* _Work task_: Every line below from the one containing "[FD Radio | Tu Estación Deportiva] (54, 8)" through the one containing "[TRANSFORMA GOBIERNO LA" is to be printed exactly, with the pictures omitted.

Saved data entries
= Beginning of Section =
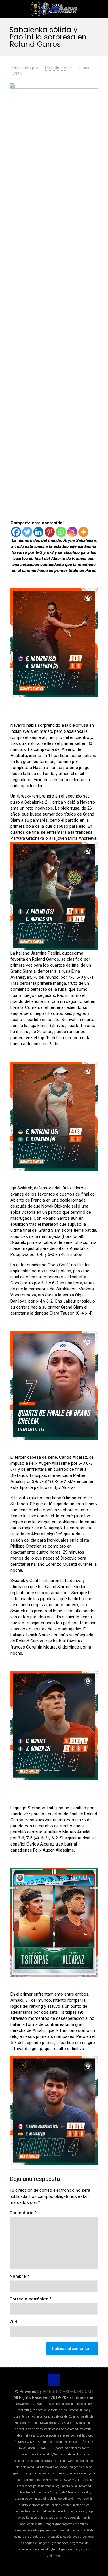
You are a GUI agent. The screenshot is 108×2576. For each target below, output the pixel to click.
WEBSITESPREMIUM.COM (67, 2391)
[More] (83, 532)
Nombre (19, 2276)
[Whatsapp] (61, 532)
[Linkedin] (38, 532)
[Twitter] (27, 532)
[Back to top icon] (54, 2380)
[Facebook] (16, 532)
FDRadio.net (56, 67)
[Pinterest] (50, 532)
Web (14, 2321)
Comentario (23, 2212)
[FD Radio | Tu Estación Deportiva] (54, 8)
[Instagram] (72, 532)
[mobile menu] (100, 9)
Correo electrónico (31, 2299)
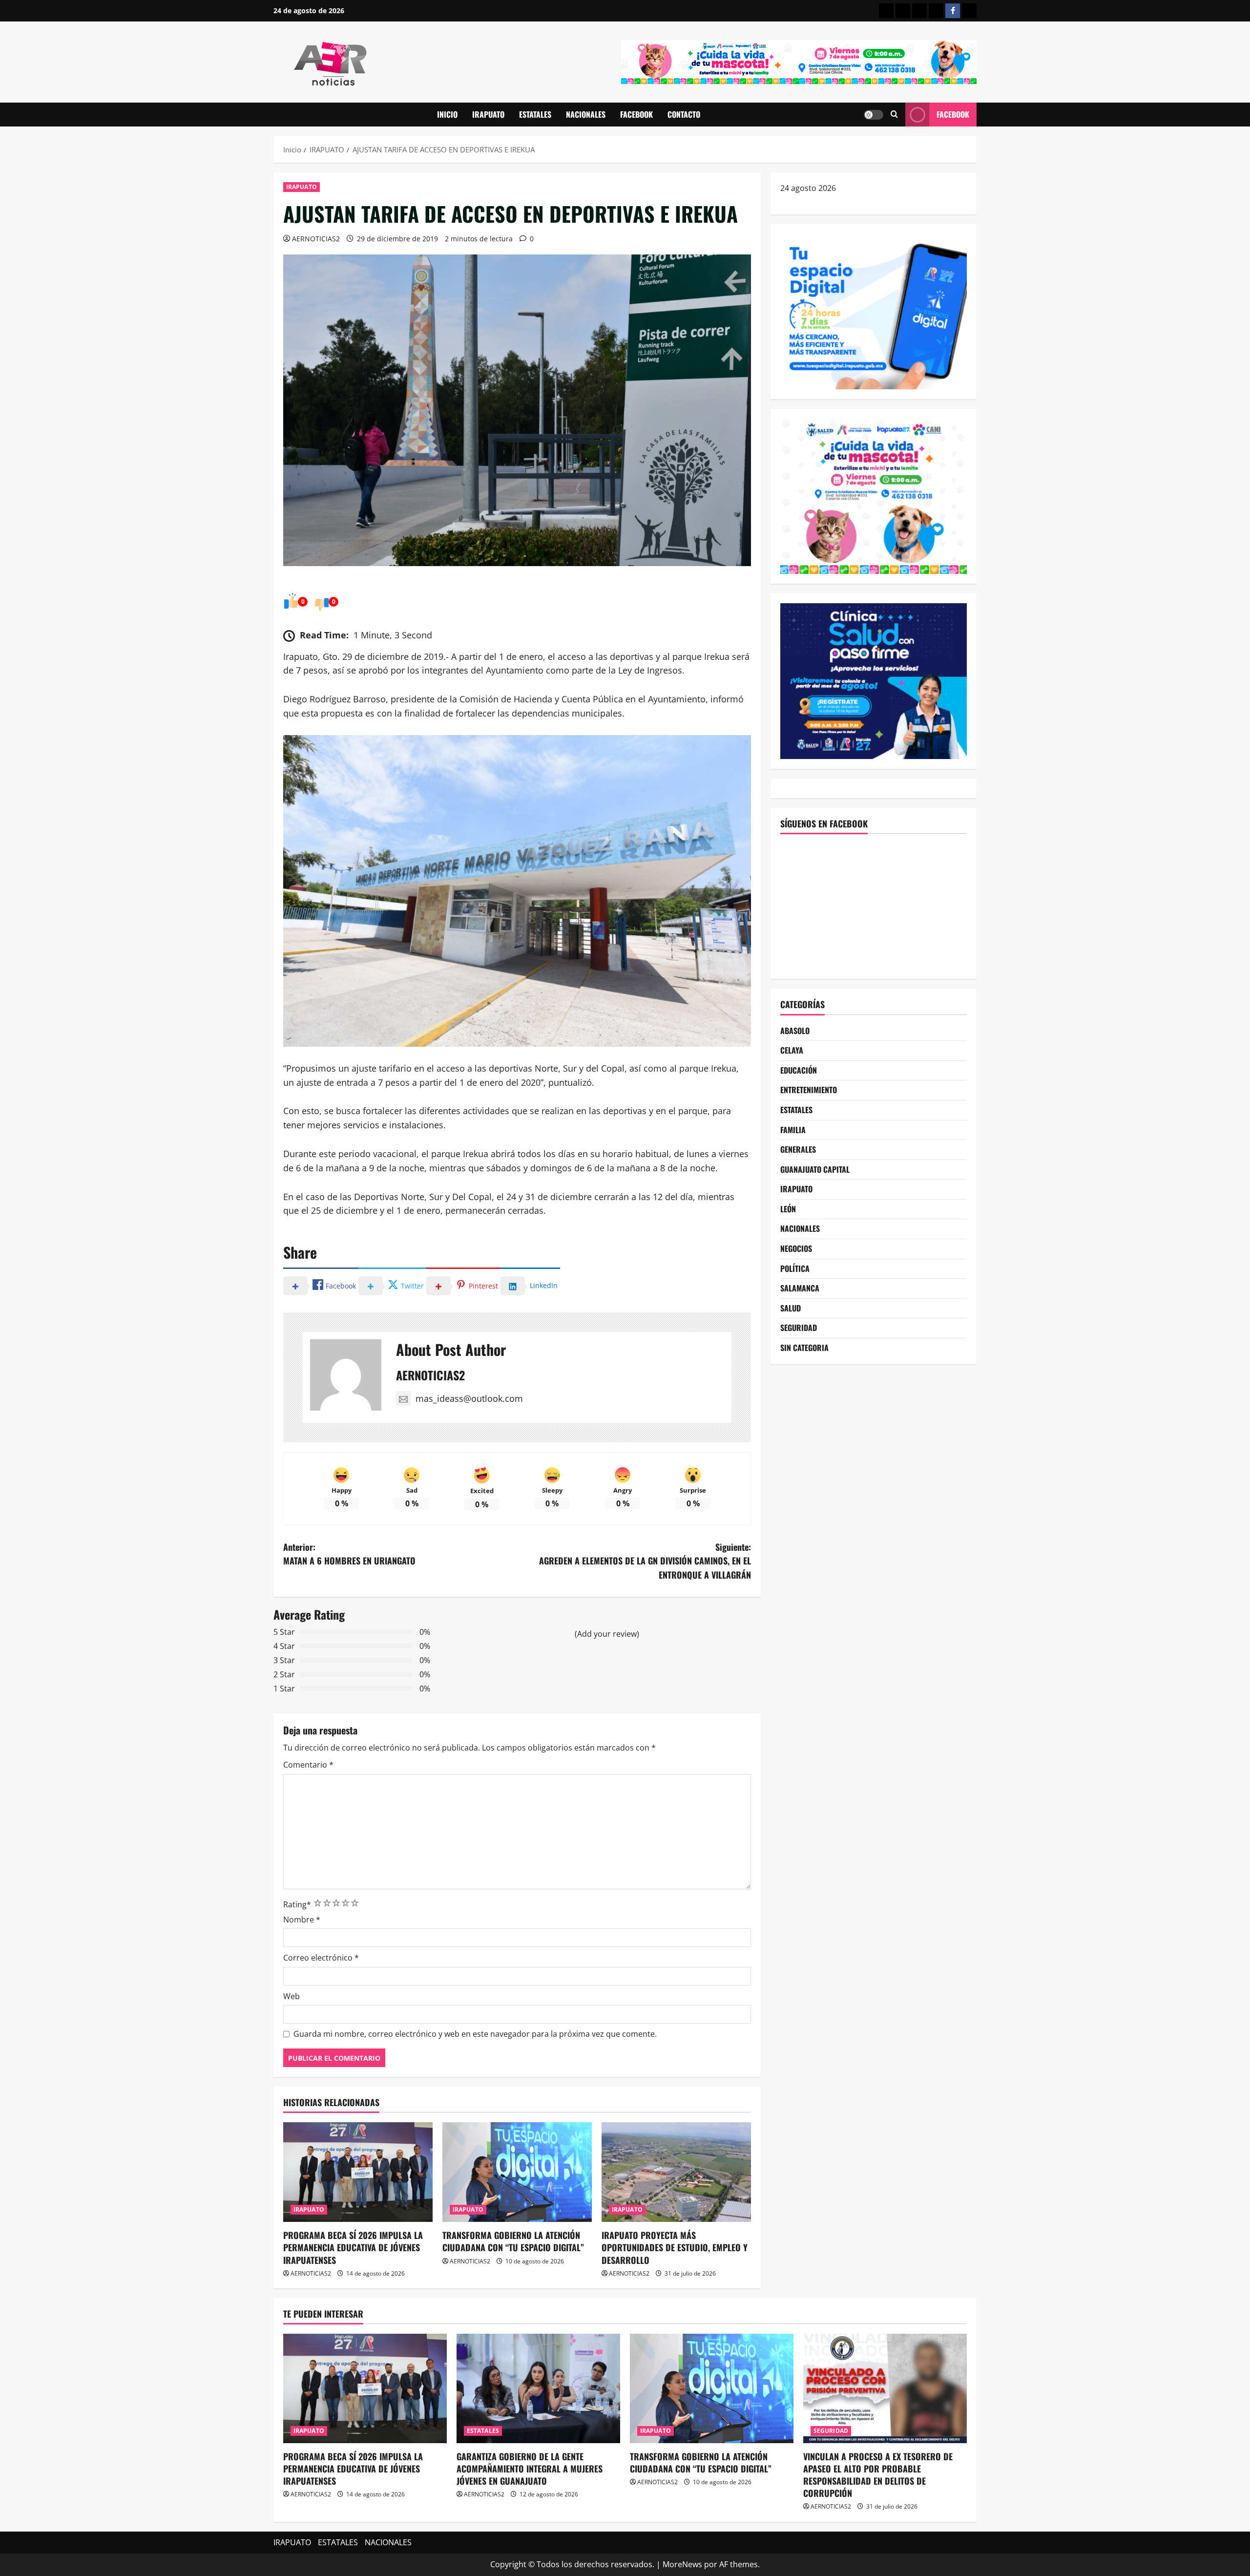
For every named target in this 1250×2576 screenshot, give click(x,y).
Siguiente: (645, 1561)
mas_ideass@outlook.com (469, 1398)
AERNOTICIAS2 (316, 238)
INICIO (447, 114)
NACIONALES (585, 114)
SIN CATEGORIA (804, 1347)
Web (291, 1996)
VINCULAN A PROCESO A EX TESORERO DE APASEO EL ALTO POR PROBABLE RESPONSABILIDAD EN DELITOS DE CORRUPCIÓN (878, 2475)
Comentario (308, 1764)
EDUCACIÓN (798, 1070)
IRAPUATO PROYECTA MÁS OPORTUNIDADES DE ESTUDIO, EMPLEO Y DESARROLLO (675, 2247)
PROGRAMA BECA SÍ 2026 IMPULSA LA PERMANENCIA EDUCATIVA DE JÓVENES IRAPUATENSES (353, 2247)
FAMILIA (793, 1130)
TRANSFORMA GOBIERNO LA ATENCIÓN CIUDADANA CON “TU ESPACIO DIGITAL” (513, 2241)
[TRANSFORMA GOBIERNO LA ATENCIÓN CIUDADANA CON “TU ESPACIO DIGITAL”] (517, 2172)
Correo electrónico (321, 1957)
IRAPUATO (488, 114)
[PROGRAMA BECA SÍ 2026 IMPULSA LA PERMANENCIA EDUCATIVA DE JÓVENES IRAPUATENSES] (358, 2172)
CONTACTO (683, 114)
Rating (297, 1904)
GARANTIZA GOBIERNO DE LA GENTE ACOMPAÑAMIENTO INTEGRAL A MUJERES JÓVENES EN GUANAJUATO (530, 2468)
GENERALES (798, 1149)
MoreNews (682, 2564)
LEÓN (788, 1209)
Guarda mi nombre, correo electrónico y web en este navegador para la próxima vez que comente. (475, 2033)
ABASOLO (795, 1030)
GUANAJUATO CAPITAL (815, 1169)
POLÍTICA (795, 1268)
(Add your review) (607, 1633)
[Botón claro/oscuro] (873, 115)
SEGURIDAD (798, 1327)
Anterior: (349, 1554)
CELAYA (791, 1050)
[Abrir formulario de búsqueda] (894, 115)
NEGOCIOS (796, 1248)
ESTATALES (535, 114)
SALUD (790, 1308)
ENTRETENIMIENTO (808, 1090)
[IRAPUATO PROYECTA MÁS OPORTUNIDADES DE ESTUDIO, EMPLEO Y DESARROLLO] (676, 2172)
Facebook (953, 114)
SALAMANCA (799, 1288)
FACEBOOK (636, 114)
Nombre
= End of Section =
* _The completed task_:
[FD Radio | Tu Estación Deportiva] (54, 8)
[Instagram] (72, 532)
[mobile menu] (100, 9)
Correo electrónico (31, 2299)
For every named target in this 1250×2576 screenshot, give click(x,y).
Siguiente: (645, 1561)
mas_ideass@outlook.com (469, 1398)
AERNOTICIAS2 (316, 238)
INICIO (447, 114)
NACIONALES (585, 114)
SIN CATEGORIA (804, 1347)
Web (291, 1996)
VINCULAN A PROCESO A EX TESORERO DE APASEO EL ALTO POR PROBABLE RESPONSABILIDAD EN DELITOS DE CORRUPCIÓN (878, 2475)
Comentario (308, 1764)
EDUCACIÓN (798, 1070)
IRAPUATO PROYECTA MÁS OPORTUNIDADES DE ESTUDIO, EMPLEO Y DESARROLLO (675, 2247)
PROGRAMA BECA SÍ 2026 IMPULSA LA PERMANENCIA EDUCATIVA DE JÓVENES IRAPUATENSES (353, 2247)
FAMILIA (793, 1130)
TRANSFORMA GOBIERNO LA ATENCIÓN CIUDADANA CON “TU ESPACIO DIGITAL” (513, 2241)
[TRANSFORMA GOBIERNO LA ATENCIÓN CIUDADANA CON “TU ESPACIO DIGITAL”] (517, 2172)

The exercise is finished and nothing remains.